The New Museum is pleased to house the Hester Street Café, a collaboration with the venerated Lower East Side community market, Hester Street Fair, known as a launching pad for small, independent businesses and artists. The partnership between the New Museum and Hester Street Fair evolved from an existing collaboration fostered by the IDEAS CITY Festival, a biennial event in downtown Manhattan exploring the future of cities.
Hester Street Café at the New Museum offers New Yorkers and tourists alike a taste of some of the most creative food entrepreneurs in the city, providing a platform for these local food artisans to present their products in a museum environment.
Like the New Museum, Hester Street Fair established itself in the storied neighborhood of the Lower East Side of Manhattan. It was founded in 2010 on the historic grounds of New York City’s largest pushcart market at the turn of the century and was the brainchild of New York–based siblings SuChin Pak and Suhyun Pak, with Ron Castellano and Adam Zeller. Like the Fair, the Café at the New Museum will be an ever-evolving mix of provisions anchored by Intelligentsia Coffee and baked goods from Café Grumpy. The goal for each of the items on the menu is to introduce visitors to small, specialized, and passionate food entrepreneurs.

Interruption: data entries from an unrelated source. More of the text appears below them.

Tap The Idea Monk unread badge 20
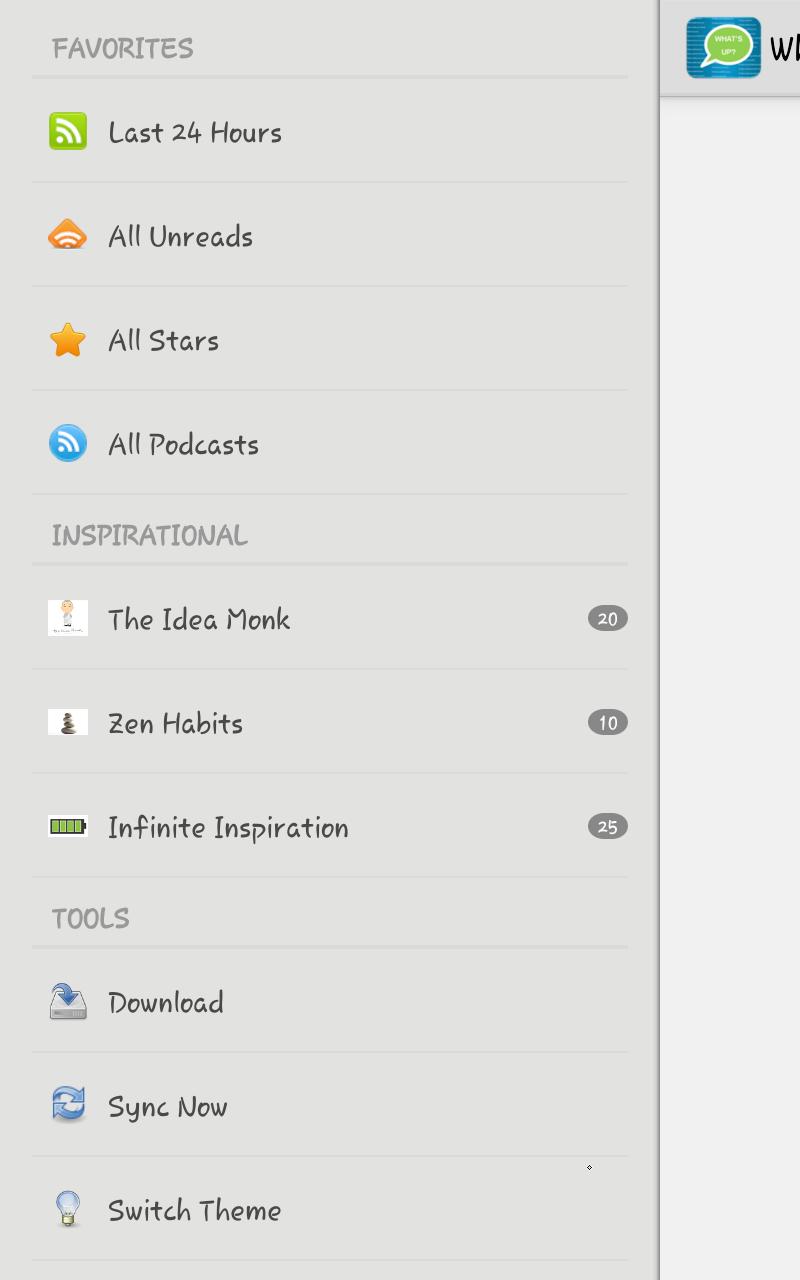The width and height of the screenshot is (800, 1280). (x=608, y=618)
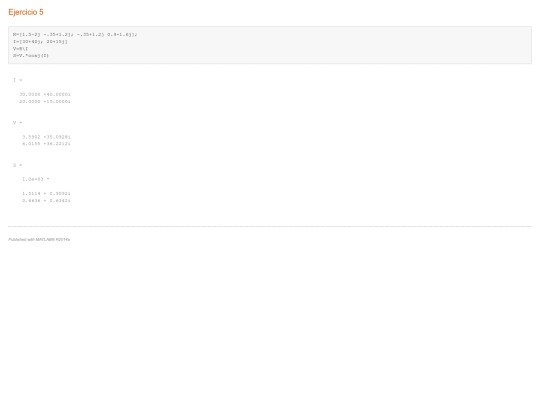Click the "V =" output label
The height and width of the screenshot is (405, 540).
[x=18, y=123]
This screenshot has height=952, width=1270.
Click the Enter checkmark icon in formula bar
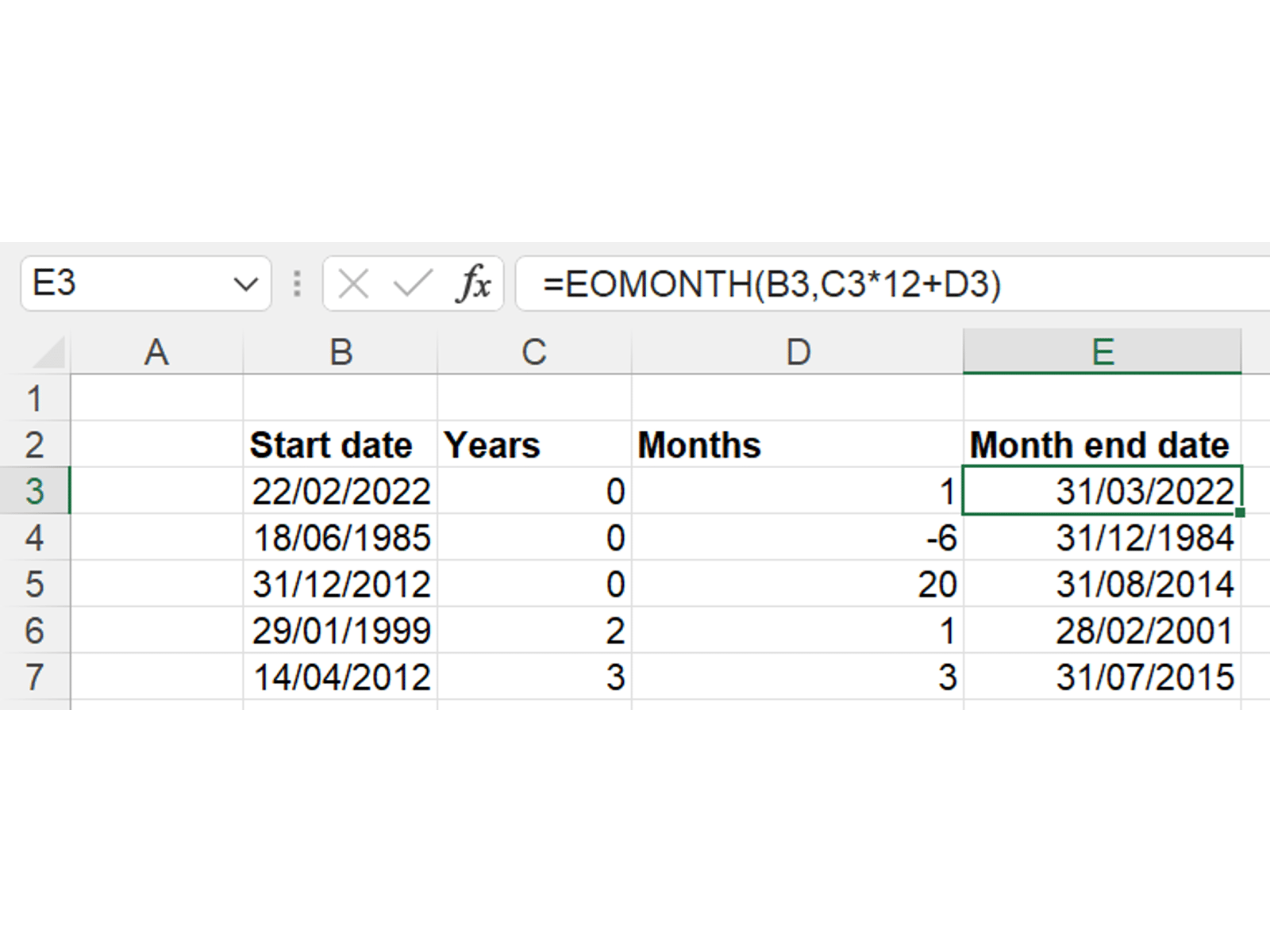(x=413, y=283)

The menu for the launch of Hester Street Café was created by East Village food connoisseurs Duck’s Eatery and will include goods by: Juisi fresh-pressed juices, Melt ice cream sandwiches, P&H Soda, McNulty’s Teas, Pain D’Avignon breads, Saxelby Cheesemongers, Heritage Meat Shop, and dessert by Baking Soda Shop. The vendors are organized by the Hester Street Fair team and will rotate throughout the year.

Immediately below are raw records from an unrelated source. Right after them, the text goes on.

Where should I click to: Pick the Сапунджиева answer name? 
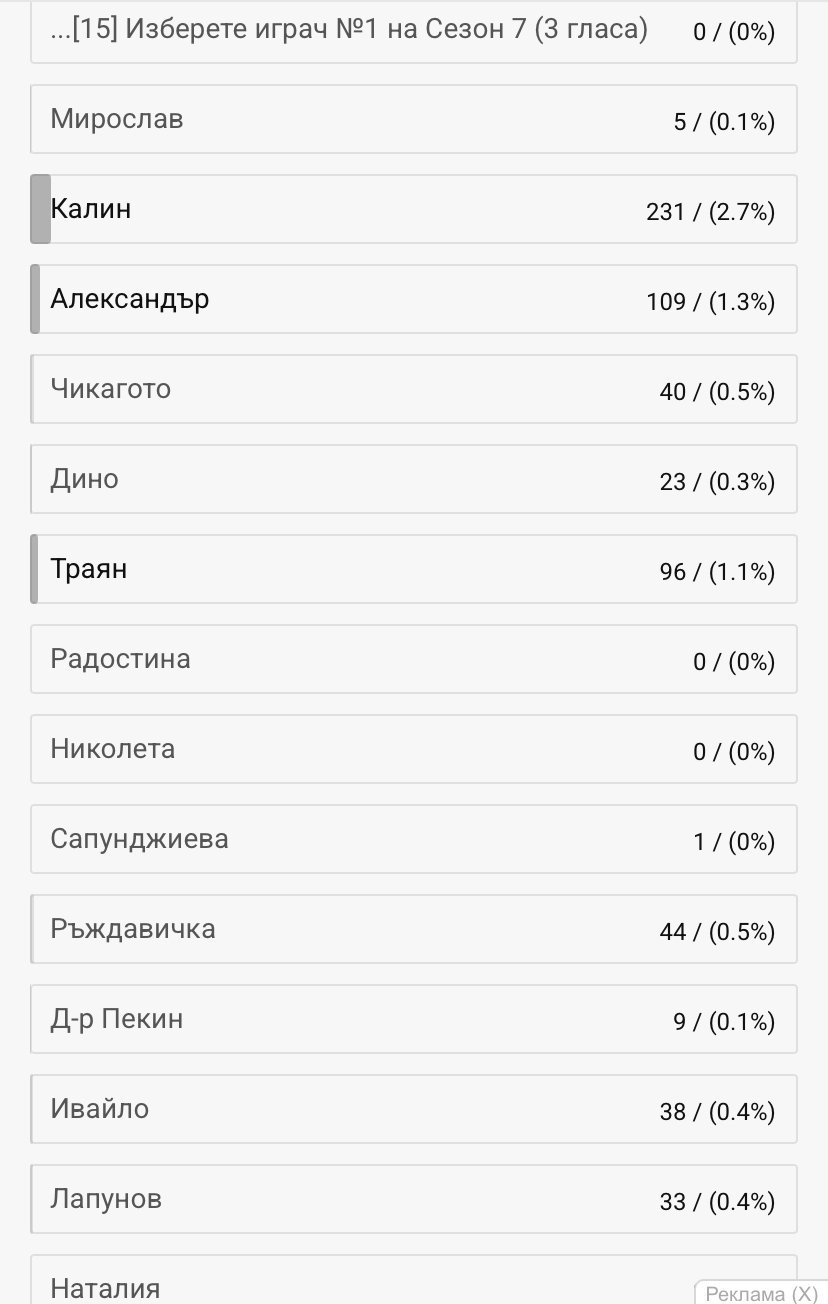click(139, 839)
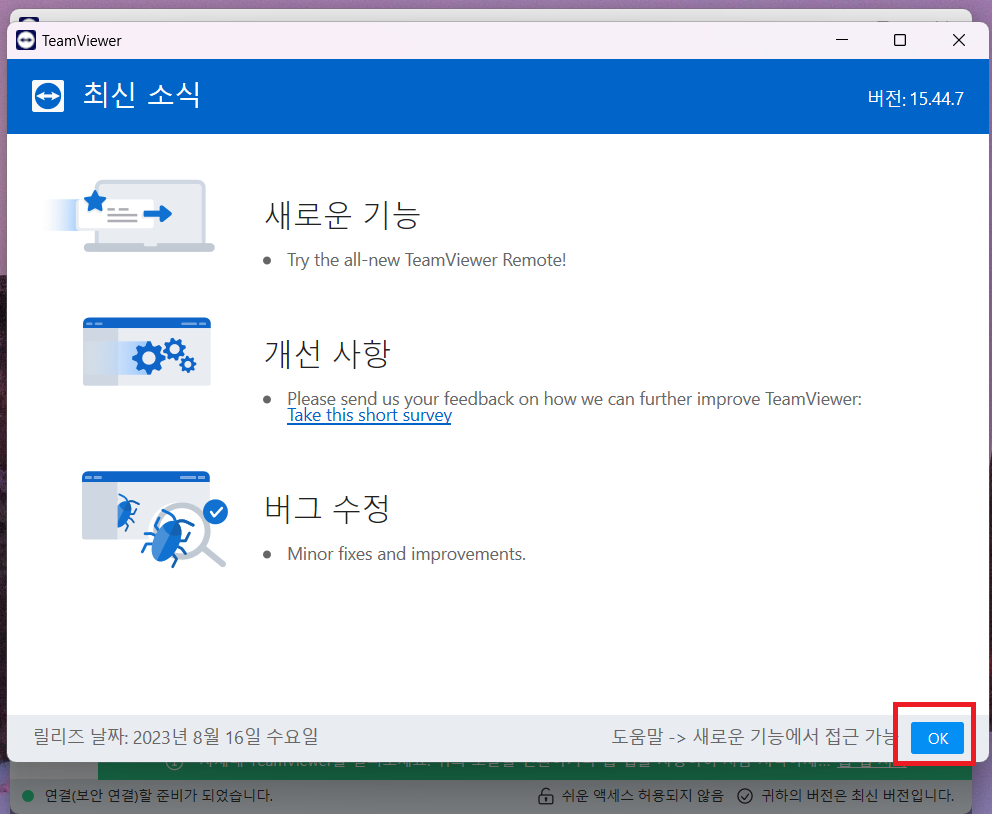Click the laptop illustration beside 새로운 기능

pyautogui.click(x=147, y=214)
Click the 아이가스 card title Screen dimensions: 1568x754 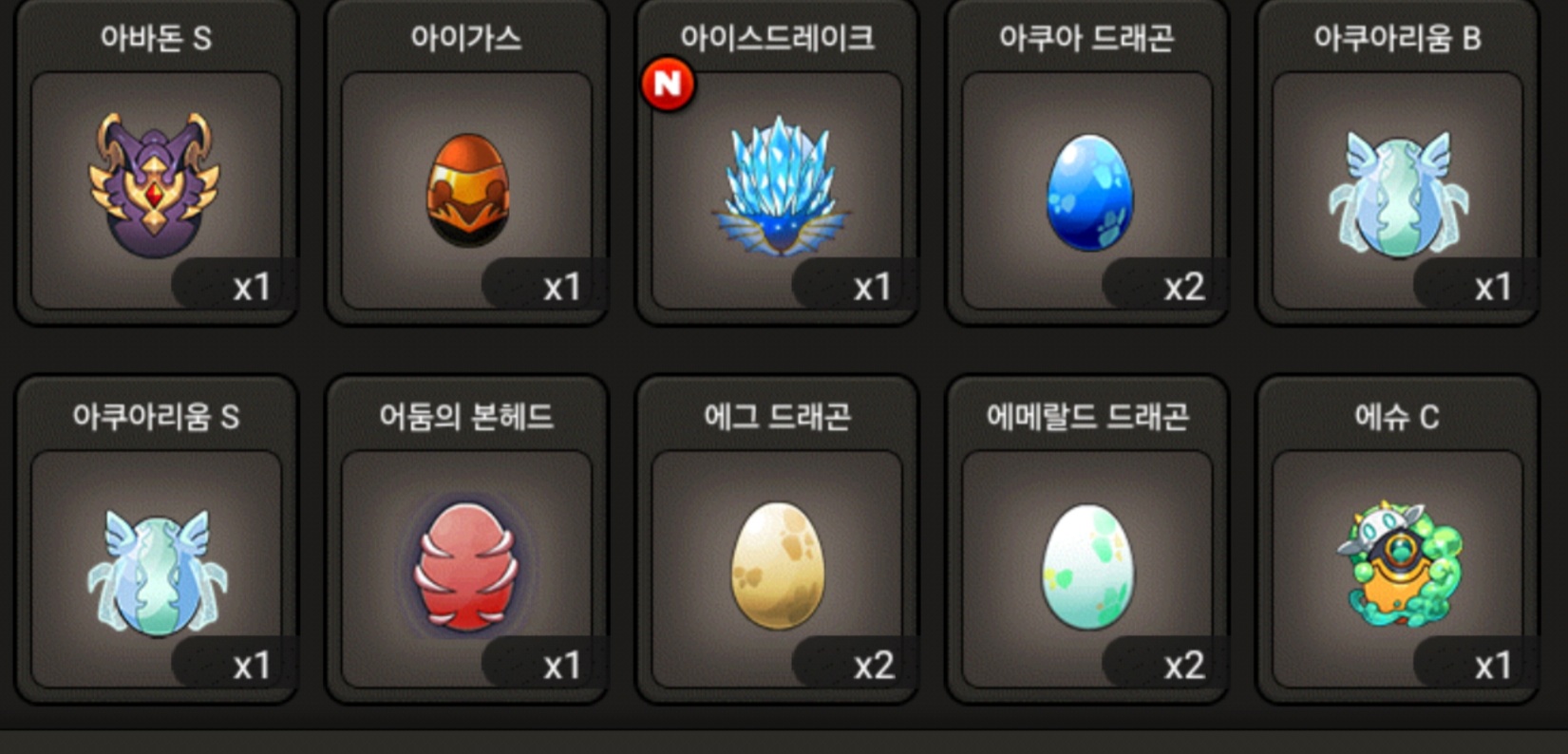466,38
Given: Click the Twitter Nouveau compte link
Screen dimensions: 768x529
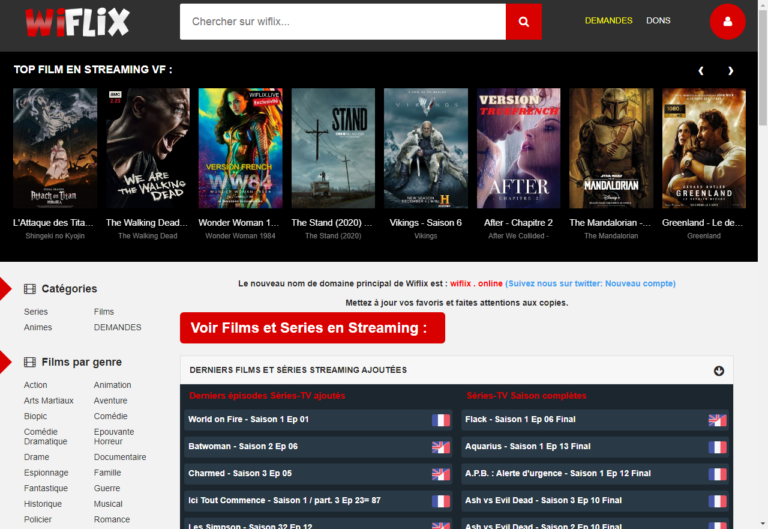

The forty-seat café features communal tables as well as intimate settings for conversation, enhancing the New Museum’s Lobby as a gathering place for visitors and the creative community. The tables and stools were commissioned especially for the New Museum by Brooklyn-based studio Uhuru (ooh-HOO-roo), a furniture collective merging avant-garde design with a commitment to environmental sustainability. Founded in 2004 by Rhode Island School of Design graduates Jason Horvath and Bill Hilgendorf, Uhuru builds each piece by hand in their Red Hook, Brooklyn, studio. The stools are made from scraps of hardwood collected from local wood shops and the tables are crafted from high-percentage, postconsumer recycled steel and aluminum, and finished with a zero VOC powder coat. Visitors will notice the shape of the New Museum building playfully seeded in the top of each puzzle-like “Stoolen.” The New Museum selected the award-winning Arper Leaf Chair because the Italian manufacturer has a company-wide commitment to minimize environmental impact at every stage of the chair’s production.
The Hester Street café is located on the ground floor. Museum admission is not required for entry to the café.